- [Task prompt]: Continue the essay about BP, oil companies and corporate profit, starting after its final paragraph.

- [Selected passage]:

******

I was on a climate panel recently when anger at BP boiled over. The world is being ruined, said an angry man in the audience, by villainous oil companies and their rape of the environment. He won a rousing cheer from others in the audience.
The first big environmental story I covered was in Valdez, Alaska, documenting the vulgar smear of oil left on a stunning corner of the earth by the errant Exxon Valdez tanker. I have watched in the 21 years since as oil companies reaped obscene profits while treating the air, the land, water, and the atmosphere like open sewers.
But I have to disagree with the angry man at the panel. Our wrath should not be directed at BP or Exxon or even the next oil company that fouls our nest. We should be no more shocked at these companies’ offenses than we would be to see a snake strike, or a pit bull bite, or a scorpion sting. Like these creatures, the companies are simply doing what they are made to do.
Corporations are created to make money. The sole measure of a corporation is the profit at the bottom of its P&L statement, the dividends and gains they return to the people who own their stocks. They are obligated by this imperative to do anything and everything they can to increase their profits. It doesn’t matter if they act in the public good, to the public detriment, or in ways that are unethical, or underhanded, or downright dirty.
Corporations will not spend money to refrain from polluting, make safer products, help their communities, or in any other way “do the right thing” unless they are forced by laws or consumer demands that threaten their profits.
There is nothing in the corporate goals requiring a corporation to act in a way that helps society. It’s simply not on the balance sheet. So BP or Transocean may have taken shortcuts on the drilling protection mechanisms? Until it backfired, these were all in the name of the corporations’ interests — that is, the efficiency in drilling and the speed in making money faster.
Why should we be appalled by this? We expect corporations to chase money, nothing more. In fact, the corporate directors have a fiduciary duty to do everything they can to bring in more and more money. We have institutionalized and embraced this greed in our social fabric, deceived into thinking it necessary.

******

- [Data provided]:
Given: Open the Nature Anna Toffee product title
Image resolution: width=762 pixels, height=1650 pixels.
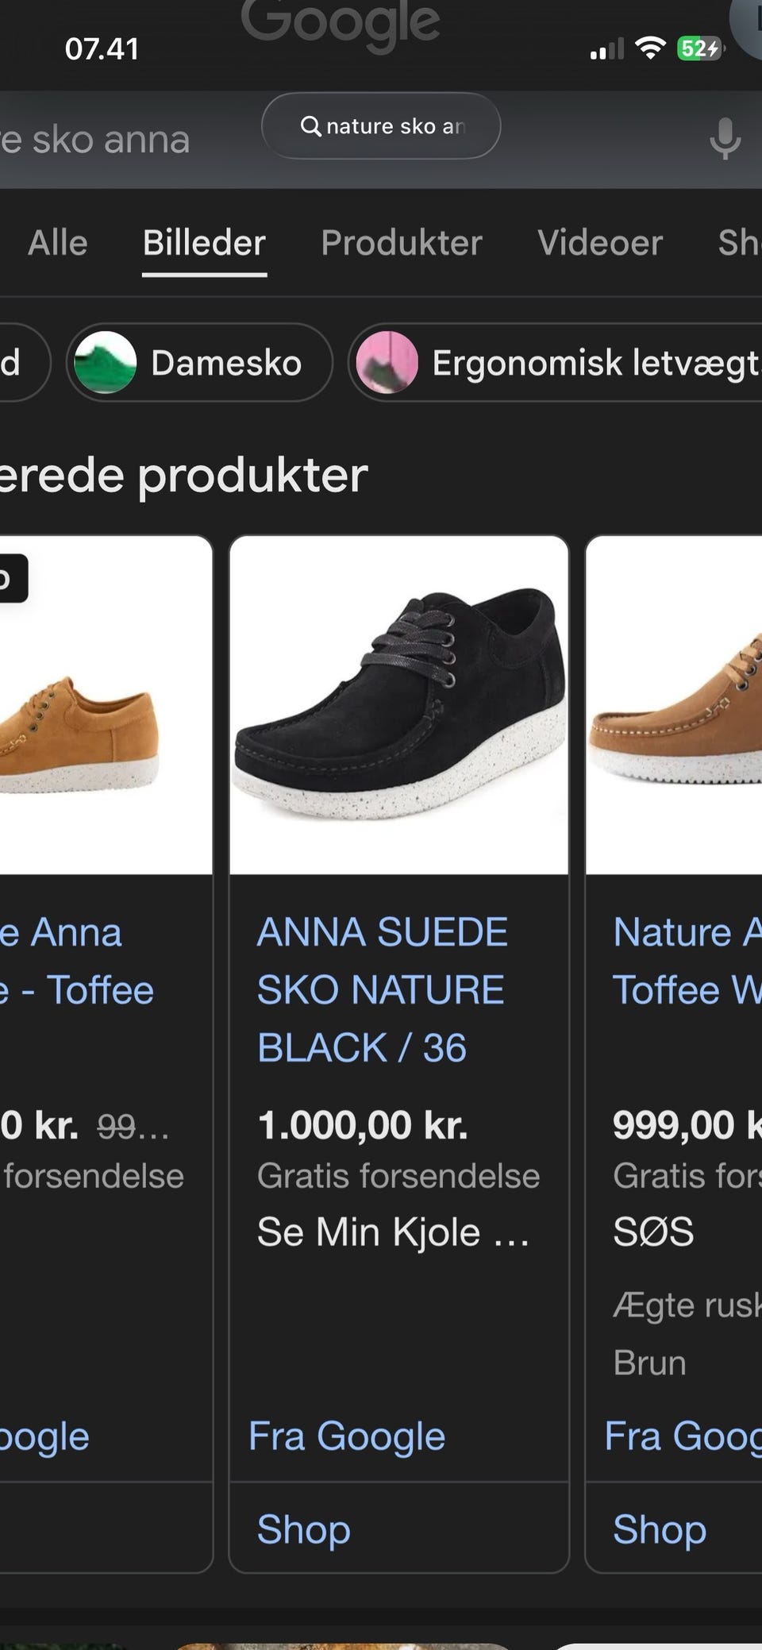Looking at the screenshot, I should click(x=686, y=961).
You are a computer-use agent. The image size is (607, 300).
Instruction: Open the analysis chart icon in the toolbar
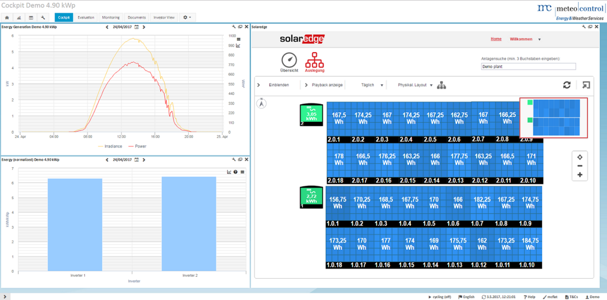(18, 17)
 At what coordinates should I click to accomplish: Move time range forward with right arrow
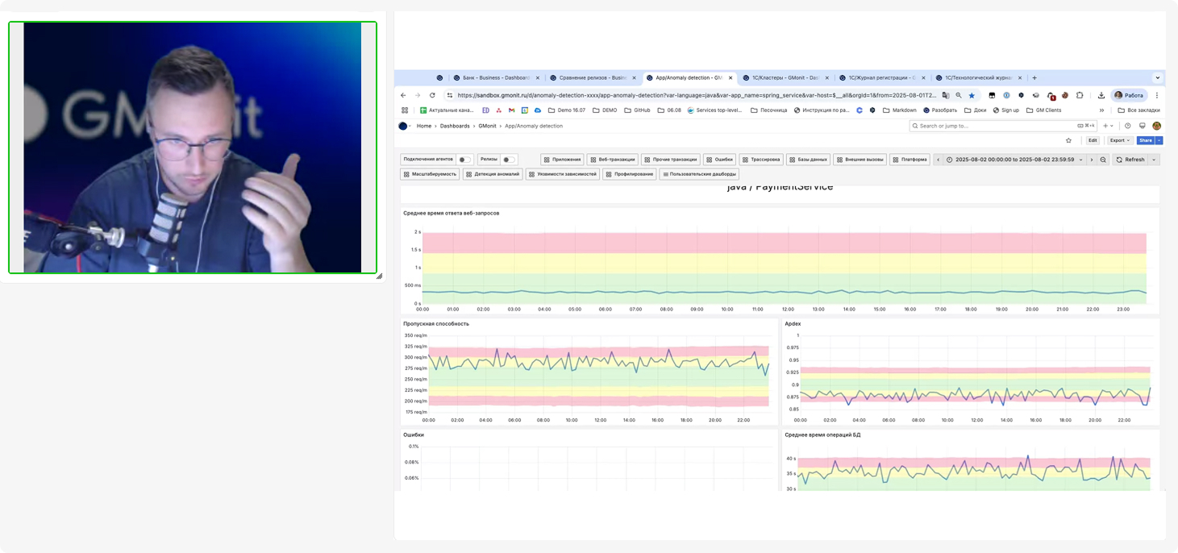click(x=1092, y=160)
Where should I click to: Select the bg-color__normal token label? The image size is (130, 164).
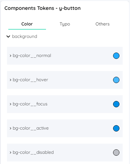coord(32,56)
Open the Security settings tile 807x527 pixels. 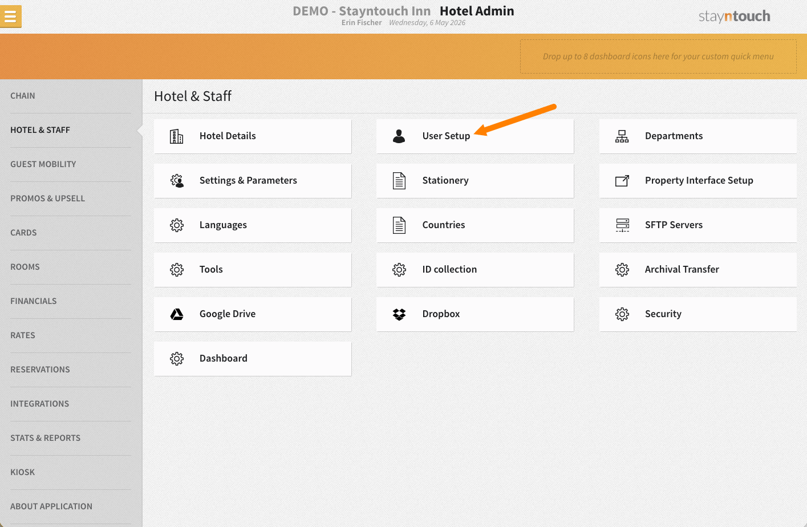click(697, 314)
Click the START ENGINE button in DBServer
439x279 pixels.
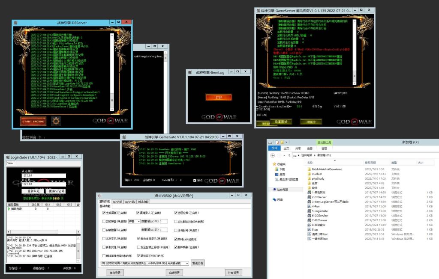(x=33, y=121)
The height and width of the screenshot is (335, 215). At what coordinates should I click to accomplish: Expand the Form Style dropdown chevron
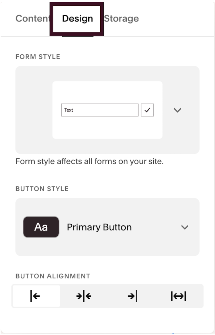177,110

******

- [Reply to the task]:
Of course, it is vogue for corporate CEO’s and their public relations mavens to talk about “social responsibility.” It is small talk. Perhaps it is heartfelt by some in the organization. But the conversation always is motivated by the effort to grasp more profits by making consumers feel good about their product. Make no mistake, the lip service to “social responsibility” will never stand in the way of a corporation’s perceived route to profits. Or, as we have seen, the bonuses of the CEOs.
What is more appalling is how we in this country have embraced this system and built a patriotic shrine around it. This system has resulted in an enormous economic chasm between the tiny rich contingent of corporate owners and the rest of America’s workers. It has spawned a culture of advertising deception and gouging, all in the pursuit of higher profits. It has somehow sanitized the dirty business of firing people in the name of “cost cutting,” as though workers who support their families and communities are expendable widgets, and their impoverishment has no consequence.
It has dragged us into the Great Recession, and has left 15 million Americans stuck in that economic quicksand without jobs, even as corporate bigwigs walked away with bonuses.
Why is this something we should wrap in the American flag? More to the point, why is every attempt to put legitimate curbs on this corporate imperative of greed seen by so many as a sinister limitation? Why, when an elected official proposes a modest set of consumer protections or a new attempt to police the actions of a wayward industry, are these ideas met with howls of “big government interference”?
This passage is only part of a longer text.